Members of the Roshni Rides team are raising money to pilot their transportation business in Pakistan.

Roshni Rides pitches to investors

As the spring semester winds down, the founders of Roshni Rides are transitioning from a student team into a business, juggling exams and a new sense of responsibility to investors and a community rooting for their success.

The Rutgers team vying for the 2017 international $1 million Hult Prize for social entrepreneurship continues to raise money to pilot its solar-powered rickshaw business in Pakistan this summer.

With a little more than a week remaining of its crowdfunding campaign on Launch Good, the team has raised a more than half of its $30,000 goal. As of Wednesday (May 10) morning, the team still needs $3,117.

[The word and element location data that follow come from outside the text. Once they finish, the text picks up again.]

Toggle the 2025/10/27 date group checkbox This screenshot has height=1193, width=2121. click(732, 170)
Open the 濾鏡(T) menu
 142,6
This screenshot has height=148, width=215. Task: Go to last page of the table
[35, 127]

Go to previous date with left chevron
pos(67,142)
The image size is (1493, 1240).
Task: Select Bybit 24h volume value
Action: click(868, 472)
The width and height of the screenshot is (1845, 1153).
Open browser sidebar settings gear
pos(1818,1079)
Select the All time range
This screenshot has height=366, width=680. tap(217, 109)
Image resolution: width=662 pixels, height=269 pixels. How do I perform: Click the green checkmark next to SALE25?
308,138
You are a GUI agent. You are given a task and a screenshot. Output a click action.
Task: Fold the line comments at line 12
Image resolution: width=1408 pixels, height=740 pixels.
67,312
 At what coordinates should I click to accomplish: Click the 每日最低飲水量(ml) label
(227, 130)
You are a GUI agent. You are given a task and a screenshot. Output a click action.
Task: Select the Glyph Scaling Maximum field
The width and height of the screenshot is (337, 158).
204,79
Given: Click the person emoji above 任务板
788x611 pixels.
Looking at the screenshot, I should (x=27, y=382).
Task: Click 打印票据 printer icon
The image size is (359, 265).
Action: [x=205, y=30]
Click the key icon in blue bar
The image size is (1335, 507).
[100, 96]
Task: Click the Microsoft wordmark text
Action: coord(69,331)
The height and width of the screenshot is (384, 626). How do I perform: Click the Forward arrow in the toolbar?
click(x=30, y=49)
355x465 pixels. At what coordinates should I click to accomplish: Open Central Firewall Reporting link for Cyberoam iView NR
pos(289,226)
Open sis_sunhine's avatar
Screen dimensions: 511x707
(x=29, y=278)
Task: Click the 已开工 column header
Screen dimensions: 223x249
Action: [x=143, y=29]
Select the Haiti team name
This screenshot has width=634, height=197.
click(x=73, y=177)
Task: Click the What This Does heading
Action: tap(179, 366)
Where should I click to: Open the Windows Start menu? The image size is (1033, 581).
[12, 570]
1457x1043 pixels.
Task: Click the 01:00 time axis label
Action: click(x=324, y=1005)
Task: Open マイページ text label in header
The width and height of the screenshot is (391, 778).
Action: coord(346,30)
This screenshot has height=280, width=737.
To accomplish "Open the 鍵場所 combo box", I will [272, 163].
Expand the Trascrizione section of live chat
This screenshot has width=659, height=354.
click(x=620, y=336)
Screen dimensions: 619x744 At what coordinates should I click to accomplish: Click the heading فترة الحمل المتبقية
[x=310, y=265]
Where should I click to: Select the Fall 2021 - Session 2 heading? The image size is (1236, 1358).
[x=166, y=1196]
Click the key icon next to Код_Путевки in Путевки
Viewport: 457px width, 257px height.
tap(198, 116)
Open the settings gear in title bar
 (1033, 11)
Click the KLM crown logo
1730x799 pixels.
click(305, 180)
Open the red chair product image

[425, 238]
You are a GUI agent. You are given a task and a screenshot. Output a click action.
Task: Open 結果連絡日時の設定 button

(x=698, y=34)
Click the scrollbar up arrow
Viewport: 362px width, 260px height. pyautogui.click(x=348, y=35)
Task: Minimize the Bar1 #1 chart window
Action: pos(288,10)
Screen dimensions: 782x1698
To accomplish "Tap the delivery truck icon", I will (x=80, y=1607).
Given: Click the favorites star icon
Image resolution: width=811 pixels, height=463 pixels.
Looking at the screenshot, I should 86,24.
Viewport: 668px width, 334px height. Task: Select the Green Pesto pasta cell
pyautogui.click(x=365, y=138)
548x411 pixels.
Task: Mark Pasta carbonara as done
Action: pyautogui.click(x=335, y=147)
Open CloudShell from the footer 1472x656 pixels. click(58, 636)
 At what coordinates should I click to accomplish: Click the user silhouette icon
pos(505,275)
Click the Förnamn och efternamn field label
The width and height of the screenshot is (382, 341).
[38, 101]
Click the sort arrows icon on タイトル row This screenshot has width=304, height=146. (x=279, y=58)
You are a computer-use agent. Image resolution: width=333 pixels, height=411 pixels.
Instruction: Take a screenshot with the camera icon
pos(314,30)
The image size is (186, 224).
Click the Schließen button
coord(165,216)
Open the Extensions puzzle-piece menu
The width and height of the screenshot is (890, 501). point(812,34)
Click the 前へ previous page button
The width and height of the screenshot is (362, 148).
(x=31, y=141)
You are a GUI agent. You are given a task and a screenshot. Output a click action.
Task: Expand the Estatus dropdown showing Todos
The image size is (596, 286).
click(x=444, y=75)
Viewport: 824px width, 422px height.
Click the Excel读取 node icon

Rutgers Business School students Gia Farooqi, Moneeb Mian and Hasan Usmani and alumna Hanaa Lakhani created the Roshni Rides transportation business for the Hult Prize Challenge regional competition in March. The pilot is an important part of the team's strategy going into the final competition in September.

"If the pilot is successful," Farooqi said, "then we know we can do this."

In a pitch to Rutgers Business School faculty this week, she said previous winners of the Hult Prize have presented proof that their concept can work.

The Hult Prize competition challenged student teams from around the world to propose scalable start-up businesses capable of improving the lives of 10 million refugees by 2022. The Rutgers team won the regional competition – a first for Rutgers University – and will compete against five teams for the $1 million Hult prize. Rutgers is the only U.S. team among the finalists.

Roshni Rides is proposing to run solar-powered electric rickshaws on a systematic route, with strategic stops near employment, hospitals, schools and markets. The service, inspired by the New York City subway, is designed to provide refugees a consistent and affordable transportation service. The team will spend two months piloting the business in Pakistan’s Orangi Town, an area in northwestern Karachi where an estimated 2.4 million people live.

"If the pilot is successful," Gia Farooqi said, "then we know we can do this."

The members of the Roshni Rides team embody the traits that have come to represent the Rutgers Business School brand. They are driven, entrepreneurial and thinking beyond themselves. They are pursuing the Hult Prize with confidence because of the education they received at Rutgers Business School.

Raising the $30,000 is important,” Usmani said after the faculty presentation, because once the team has proof-of-concept, it will be in a position to win another $1 million to fund Roshni Rides.

"A small investment now," he said, "can have so much impact in the future."